The truth that her cherished independence would be filched and she would be under someone’s care in a home of weakness, popsicle stick crafts and wafts
of urine. With tears slipping down my face and falling onto her brittle
hand I offered the dignity of choice and asked if this is what she wanted.
She looked at me through her cataract milky eyes. I knew she understood but she couldn’t respond because of the tubes
feeding her air like a decorative aquarium chest.
But Marie’s treasure was spent.
She moved her head from side to side like a pendulum. “No” she mouthed closing her eyes with final thoughts racing through her healthy
mind She didn’t want this new quality of life.
She didn’t want this fight.
She looked up at me while they injected morphine into the IV bag. The gaze lifted as her eyes rolled into her head like a junkie. They pulled the breathing
tube from her mouth — unrolled like a tape measure — and switched
off all of the machines except for one that monitored her beat.
Gurgles rose from her throat sounding like a child pushing air through a straw into a glass of milk. I held her hand tighter as she faded
deeper into the task of giving in. “You will always be with me,” I repeated.
“Tap me on the shoulder to let me know when you visit.”

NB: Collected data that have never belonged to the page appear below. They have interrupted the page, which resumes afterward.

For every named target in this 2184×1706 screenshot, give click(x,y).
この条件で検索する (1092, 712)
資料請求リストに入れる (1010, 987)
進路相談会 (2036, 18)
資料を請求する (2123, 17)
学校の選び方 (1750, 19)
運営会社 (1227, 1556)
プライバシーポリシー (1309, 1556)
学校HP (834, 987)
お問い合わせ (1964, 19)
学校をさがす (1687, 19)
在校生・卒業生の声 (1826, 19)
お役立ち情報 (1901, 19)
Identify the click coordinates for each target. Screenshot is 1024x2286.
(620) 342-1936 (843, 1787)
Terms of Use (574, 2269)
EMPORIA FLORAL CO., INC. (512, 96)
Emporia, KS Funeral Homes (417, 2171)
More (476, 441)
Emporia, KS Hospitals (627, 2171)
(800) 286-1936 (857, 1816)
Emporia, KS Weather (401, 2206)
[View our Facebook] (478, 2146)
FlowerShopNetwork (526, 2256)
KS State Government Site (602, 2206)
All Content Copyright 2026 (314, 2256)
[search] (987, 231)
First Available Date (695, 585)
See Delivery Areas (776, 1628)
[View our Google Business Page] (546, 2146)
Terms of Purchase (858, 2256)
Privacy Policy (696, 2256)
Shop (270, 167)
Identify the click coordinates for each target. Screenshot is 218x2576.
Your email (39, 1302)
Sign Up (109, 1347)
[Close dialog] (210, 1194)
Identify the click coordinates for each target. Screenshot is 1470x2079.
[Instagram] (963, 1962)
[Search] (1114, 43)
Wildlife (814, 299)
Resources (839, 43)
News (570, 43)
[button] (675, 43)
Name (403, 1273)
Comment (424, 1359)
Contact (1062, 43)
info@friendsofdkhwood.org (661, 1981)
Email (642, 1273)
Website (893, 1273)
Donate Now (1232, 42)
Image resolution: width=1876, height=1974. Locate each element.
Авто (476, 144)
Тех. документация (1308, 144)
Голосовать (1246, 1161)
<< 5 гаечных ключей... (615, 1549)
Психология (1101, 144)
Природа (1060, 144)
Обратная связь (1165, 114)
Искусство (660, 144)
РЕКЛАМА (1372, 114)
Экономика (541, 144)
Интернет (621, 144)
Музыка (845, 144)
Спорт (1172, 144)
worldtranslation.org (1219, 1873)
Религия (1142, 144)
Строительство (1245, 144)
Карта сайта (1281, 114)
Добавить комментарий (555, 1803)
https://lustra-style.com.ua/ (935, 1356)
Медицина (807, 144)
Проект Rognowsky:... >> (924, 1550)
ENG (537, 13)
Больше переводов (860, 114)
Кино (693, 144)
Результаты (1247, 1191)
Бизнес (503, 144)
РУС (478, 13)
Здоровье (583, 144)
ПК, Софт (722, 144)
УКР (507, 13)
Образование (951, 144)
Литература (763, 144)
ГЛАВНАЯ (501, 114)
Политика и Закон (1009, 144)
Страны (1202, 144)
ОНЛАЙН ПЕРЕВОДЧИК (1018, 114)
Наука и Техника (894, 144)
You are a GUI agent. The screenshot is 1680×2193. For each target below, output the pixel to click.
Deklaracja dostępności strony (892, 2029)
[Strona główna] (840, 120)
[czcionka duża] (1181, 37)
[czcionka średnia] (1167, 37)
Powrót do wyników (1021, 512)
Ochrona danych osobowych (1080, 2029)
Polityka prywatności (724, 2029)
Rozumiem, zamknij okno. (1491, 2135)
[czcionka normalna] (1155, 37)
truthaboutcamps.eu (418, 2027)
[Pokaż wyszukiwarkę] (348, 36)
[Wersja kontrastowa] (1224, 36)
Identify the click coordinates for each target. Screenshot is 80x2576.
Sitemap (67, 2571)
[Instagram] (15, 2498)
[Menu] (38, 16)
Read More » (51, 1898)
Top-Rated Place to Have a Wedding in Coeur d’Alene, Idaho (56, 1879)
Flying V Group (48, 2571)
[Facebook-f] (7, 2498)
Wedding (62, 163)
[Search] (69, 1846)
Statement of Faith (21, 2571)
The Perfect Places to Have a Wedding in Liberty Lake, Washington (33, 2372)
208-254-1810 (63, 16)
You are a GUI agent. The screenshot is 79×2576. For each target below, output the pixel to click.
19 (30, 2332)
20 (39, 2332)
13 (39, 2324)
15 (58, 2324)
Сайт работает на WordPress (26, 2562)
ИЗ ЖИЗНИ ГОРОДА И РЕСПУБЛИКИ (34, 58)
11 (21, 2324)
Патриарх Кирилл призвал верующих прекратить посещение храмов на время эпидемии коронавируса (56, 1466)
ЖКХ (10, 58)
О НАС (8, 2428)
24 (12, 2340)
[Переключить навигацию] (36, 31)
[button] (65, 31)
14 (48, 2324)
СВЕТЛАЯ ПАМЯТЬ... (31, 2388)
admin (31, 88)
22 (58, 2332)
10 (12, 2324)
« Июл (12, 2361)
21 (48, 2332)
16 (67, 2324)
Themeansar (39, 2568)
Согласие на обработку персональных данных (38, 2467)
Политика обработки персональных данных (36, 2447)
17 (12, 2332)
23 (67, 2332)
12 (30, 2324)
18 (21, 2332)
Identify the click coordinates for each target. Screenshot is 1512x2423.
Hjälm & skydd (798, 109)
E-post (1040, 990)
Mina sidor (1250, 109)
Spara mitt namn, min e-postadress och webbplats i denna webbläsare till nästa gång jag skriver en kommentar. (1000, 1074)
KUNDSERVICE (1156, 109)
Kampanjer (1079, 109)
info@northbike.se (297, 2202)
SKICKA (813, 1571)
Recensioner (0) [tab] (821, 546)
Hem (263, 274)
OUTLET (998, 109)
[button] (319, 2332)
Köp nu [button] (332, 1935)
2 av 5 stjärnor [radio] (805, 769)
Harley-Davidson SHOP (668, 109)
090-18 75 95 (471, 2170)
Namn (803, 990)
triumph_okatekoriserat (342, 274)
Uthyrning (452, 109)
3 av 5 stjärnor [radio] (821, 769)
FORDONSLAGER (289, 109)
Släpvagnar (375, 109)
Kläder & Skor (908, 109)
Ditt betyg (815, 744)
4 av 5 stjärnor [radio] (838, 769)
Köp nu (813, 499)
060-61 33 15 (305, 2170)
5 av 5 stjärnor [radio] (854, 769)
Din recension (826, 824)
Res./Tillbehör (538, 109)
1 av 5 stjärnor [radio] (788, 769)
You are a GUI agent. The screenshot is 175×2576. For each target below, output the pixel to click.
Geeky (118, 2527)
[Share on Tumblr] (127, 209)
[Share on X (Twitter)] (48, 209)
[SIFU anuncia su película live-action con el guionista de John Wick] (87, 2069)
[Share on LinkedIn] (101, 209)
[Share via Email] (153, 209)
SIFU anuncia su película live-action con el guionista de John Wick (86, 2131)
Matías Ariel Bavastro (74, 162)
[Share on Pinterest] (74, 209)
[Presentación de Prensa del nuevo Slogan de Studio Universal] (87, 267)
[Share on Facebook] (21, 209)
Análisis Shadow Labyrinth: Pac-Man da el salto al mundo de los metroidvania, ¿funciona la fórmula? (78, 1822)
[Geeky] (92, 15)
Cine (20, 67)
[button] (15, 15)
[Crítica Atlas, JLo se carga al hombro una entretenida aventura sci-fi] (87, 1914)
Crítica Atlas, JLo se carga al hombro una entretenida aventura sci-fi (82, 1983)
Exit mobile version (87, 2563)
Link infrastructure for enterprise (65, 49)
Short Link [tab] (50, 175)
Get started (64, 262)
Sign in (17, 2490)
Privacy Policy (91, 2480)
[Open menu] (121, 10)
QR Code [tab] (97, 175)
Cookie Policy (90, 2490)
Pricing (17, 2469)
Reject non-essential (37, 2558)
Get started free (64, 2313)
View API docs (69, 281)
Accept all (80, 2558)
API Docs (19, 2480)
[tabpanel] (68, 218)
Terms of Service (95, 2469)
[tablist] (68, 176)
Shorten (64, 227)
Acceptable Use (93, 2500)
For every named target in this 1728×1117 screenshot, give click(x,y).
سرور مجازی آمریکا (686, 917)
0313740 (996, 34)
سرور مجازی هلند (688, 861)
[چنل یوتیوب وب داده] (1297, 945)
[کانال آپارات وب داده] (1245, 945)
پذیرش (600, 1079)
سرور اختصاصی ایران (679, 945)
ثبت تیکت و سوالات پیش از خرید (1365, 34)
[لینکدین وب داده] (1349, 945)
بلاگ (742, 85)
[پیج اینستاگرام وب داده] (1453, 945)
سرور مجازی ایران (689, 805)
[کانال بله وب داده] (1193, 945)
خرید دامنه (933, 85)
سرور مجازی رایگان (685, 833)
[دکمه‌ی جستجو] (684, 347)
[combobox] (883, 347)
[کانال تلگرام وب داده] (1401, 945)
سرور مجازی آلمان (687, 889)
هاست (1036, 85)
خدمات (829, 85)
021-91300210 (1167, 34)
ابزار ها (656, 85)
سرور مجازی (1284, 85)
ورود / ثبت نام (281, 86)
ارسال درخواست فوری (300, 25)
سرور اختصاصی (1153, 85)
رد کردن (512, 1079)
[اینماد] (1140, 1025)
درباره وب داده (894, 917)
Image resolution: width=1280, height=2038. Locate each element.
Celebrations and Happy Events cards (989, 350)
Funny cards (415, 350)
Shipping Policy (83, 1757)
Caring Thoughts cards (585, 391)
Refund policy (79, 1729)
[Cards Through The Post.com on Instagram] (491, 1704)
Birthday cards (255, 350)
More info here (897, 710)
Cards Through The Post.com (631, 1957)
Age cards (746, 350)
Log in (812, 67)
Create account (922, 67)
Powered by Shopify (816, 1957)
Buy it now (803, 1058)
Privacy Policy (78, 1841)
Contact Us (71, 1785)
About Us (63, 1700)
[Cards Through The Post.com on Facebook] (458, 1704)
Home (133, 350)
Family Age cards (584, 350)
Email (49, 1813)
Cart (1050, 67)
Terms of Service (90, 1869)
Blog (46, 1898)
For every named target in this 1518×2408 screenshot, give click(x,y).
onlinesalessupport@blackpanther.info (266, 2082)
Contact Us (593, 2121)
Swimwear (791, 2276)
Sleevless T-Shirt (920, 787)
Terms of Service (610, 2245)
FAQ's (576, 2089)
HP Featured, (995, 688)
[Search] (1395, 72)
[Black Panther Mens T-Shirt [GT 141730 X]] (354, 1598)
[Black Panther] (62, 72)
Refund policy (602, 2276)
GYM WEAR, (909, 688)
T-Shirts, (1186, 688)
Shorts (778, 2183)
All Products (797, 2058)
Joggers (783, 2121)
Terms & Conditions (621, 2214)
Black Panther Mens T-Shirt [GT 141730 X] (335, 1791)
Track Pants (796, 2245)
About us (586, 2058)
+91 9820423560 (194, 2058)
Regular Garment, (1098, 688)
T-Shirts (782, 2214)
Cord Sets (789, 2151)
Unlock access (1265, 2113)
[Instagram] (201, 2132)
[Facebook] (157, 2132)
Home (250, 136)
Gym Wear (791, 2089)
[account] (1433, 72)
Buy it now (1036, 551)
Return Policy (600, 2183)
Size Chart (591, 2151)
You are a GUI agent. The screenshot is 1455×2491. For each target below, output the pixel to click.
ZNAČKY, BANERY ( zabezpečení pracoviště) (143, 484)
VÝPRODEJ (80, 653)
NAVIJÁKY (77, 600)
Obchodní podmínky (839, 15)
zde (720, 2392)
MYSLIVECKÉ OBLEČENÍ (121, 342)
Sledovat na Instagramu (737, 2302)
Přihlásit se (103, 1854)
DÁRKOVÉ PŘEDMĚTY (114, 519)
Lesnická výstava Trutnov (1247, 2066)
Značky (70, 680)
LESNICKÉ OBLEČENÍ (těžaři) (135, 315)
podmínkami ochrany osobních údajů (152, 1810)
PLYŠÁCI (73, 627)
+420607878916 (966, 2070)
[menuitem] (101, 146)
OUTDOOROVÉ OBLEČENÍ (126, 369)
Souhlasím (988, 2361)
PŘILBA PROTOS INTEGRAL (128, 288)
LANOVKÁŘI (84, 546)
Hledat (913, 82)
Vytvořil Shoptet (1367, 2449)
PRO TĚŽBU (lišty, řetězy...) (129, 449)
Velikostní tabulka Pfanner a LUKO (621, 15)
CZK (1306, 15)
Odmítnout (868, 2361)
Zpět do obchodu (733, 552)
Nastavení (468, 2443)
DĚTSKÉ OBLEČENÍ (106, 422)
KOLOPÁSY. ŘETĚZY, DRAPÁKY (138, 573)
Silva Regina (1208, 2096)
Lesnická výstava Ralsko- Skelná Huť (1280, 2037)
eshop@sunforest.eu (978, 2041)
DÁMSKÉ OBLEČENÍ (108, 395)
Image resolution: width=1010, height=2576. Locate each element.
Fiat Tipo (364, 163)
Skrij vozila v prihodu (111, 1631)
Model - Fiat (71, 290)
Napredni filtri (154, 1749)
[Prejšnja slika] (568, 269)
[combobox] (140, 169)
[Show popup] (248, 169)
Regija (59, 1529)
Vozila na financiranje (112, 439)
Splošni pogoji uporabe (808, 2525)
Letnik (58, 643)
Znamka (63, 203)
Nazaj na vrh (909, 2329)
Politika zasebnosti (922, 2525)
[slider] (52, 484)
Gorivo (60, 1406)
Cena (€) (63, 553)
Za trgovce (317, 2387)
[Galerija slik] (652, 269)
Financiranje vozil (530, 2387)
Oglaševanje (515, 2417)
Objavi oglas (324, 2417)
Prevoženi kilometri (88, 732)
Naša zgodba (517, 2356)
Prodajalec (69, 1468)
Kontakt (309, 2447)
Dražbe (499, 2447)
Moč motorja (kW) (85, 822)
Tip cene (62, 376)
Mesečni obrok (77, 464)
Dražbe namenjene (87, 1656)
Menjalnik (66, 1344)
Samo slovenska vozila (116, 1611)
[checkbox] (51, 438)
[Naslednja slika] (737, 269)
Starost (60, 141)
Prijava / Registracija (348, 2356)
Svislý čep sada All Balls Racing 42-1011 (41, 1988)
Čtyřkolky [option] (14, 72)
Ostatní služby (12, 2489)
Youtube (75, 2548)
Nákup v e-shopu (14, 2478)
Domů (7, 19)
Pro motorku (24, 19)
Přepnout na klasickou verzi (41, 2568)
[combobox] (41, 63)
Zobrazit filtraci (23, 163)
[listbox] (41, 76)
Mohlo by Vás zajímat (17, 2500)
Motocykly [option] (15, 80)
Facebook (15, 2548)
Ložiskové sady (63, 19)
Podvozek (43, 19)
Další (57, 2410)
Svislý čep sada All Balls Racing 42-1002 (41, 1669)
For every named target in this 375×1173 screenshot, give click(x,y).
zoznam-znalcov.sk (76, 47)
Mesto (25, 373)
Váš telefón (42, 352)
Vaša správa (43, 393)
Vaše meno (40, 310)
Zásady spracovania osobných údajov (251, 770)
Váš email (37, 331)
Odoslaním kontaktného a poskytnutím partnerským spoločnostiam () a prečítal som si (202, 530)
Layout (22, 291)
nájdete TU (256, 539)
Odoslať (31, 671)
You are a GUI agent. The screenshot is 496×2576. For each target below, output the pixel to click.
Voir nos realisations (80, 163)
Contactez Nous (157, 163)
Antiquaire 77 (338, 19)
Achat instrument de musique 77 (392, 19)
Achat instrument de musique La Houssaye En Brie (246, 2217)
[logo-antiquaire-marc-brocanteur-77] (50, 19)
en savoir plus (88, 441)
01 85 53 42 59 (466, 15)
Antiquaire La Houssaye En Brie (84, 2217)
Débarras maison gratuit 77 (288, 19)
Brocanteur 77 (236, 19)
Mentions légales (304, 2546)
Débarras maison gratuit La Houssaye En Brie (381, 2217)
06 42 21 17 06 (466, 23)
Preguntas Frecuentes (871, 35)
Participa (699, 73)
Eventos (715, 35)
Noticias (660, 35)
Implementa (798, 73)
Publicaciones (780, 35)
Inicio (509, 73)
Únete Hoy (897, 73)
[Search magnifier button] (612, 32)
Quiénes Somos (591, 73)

She gazed at the ceiling mouthing words that only the dead could hear. She saw
them reaching out to her—Ted, Manny, Duckie — and grasped their hands as they escorted
her into death. One final blip on the screen and she left without dramatics.
She simply closed her eyes and stopped living.
Later that evening the stress of the past month released like a slow leak
in a birthday balloon. I sunk into the mattress like it were a cloud and dreamt
of a younger Marie. Smiling like how I wanted to remember her. I felt
a tap on the shoulder and smiled knowing it was her letting me know she was there. Just as I had asked.